Apply IG to transformer

In [4]:
import numpy as np
import pandas as pd
import matplotlib.pyplot as plt
import gzip
import json

import torch as th
import torch.nn.functional as F
from torch import nn
from torch import optim
from torch.nn import Embedding
from torch.utils.data import Dataset, DataLoader, random_split
from torch.nn.utils.rnn import pad_sequence, pack_padded_sequence, PackedSequence
from torchtext.vocab import vocab, Vocab, GloVe, build_vocab_from_iterator
from torchtext.data.utils import get_tokenizer
from torchmetrics import MeanSquaredError

import pytorch_lightning as pl
from pytorch_lightning import Trainer
from pytorch_lightning.loggers import TensorBoardLogger, WandbLogger

from typing import Callable, List, Tuple, Iterable, Dict, Type, Any
from functools import reduce
from collections import OrderedDict

from tqdm import tqdm

import optuna
from optuna.visualization import plot_parallel_coordinate, plot_contour
from optuna.importance import get_param_importances

import matplotlib
matplotlib.rcParams["figure.facecolor"] = "white"

import wandb
import inspect

from functools import lru_cache

from transformers import pipeline
from transformers import AutoTokenizer, AutoModelForSequenceClassification

import os

from captum.attr import LayerIntegratedGradients, IntegratedGradients

In [5]:
model_name = "cardiffnlp/twitter-roberta-base-sentiment"
tokenizer = AutoTokenizer.from_pretrained(model_name)
model = AutoModelForSequenceClassification.from_pretrained(model_name)

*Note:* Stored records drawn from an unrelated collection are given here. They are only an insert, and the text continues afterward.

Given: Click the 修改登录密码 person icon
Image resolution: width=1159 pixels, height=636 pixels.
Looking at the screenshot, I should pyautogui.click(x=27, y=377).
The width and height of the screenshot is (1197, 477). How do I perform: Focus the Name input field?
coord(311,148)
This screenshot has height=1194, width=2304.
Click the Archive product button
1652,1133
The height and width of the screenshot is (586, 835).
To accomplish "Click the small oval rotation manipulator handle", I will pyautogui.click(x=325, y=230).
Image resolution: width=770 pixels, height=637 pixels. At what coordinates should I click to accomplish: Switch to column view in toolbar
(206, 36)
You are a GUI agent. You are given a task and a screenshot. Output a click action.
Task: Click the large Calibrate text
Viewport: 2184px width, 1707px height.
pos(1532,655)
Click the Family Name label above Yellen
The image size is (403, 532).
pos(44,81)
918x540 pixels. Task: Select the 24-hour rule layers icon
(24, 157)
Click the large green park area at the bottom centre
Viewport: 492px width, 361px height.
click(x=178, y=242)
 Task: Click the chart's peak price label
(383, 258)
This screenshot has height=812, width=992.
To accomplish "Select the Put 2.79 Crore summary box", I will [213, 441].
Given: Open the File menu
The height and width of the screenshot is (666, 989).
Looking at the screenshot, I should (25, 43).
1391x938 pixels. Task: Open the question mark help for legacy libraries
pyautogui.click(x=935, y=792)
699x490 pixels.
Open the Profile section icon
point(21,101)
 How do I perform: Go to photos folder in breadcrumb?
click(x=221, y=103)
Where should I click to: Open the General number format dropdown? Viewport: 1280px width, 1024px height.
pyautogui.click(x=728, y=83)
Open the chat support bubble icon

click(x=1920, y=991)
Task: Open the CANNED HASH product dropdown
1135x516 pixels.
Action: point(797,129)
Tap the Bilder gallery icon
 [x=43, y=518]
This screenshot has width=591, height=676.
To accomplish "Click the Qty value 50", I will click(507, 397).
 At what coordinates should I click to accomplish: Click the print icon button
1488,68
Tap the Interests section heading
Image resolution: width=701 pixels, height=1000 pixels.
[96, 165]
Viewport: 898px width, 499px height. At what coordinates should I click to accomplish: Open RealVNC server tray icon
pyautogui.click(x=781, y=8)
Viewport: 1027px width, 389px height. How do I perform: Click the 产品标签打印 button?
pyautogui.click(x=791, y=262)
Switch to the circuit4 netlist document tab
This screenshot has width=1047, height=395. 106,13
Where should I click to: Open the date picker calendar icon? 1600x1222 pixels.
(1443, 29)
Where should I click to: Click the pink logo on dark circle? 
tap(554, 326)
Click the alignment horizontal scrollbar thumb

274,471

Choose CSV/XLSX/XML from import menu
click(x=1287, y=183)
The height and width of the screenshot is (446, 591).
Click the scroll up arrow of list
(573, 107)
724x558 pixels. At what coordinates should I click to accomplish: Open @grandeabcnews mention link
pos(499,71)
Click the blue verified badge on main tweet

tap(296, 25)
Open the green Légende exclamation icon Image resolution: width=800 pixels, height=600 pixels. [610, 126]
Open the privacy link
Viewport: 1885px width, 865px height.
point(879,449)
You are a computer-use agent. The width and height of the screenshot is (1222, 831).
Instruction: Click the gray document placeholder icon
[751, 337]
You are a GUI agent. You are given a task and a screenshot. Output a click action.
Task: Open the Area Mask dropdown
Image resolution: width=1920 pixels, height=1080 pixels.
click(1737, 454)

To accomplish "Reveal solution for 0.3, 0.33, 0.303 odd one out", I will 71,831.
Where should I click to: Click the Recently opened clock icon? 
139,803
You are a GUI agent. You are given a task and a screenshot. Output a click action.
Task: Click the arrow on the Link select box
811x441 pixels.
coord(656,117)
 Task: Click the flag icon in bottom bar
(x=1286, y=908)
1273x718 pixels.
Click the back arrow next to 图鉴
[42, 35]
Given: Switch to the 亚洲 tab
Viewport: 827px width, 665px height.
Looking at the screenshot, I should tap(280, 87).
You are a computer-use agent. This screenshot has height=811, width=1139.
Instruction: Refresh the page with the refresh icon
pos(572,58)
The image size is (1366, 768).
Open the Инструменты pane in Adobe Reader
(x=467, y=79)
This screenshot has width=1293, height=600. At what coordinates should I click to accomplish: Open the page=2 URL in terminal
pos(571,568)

Downloading:   0%|          | 0.00/747 [00:00<?, ?B/s]

Downloading:   0%|          | 0.00/878k [00:00<?, ?B/s]

Downloading:   0%|          | 0.00/446k [00:00<?, ?B/s]

Downloading:   0%|          | 0.00/150 [00:00<?, ?B/s]

Downloading:   0%|          | 0.00/476M [00:00<?, ?B/s]

In [74]:
def ig_forward(input_ids: th.Tensor) -> th.Tensor:
    return model(input_ids).logits

x = "This is really really really fantastic and amazing!"
input_ids = tokenizer(x, return_tensors="pt").input_ids
tk_x_without_specials = tokenizer.encode(x, add_special_tokens=False)
base_ids = tokenizer(
    tokenizer.pad_token * len(tk_x_without_specials), return_tensors="pt"
).input_ids

target = th.argmax(model(input_ids).logits)

In [75]:
ig = LayerIntegratedGradients(
    forward_func=ig_forward, 
    layer=model.roberta.embeddings
)

attrs = ig.attribute(input_ids, base_ids, target=target)

In [76]:
scores = attrs.sum(-1)
scores = (scores - scores.mean()) / scores.norm()

In [77]:
scores

tensor([[-0.2150,  0.0467,  0.0425, -0.1773, -0.1830, -0.1588,  0.1054, -0.0764,
          0.4409,  0.3371, -0.1619]], dtype=torch.float64)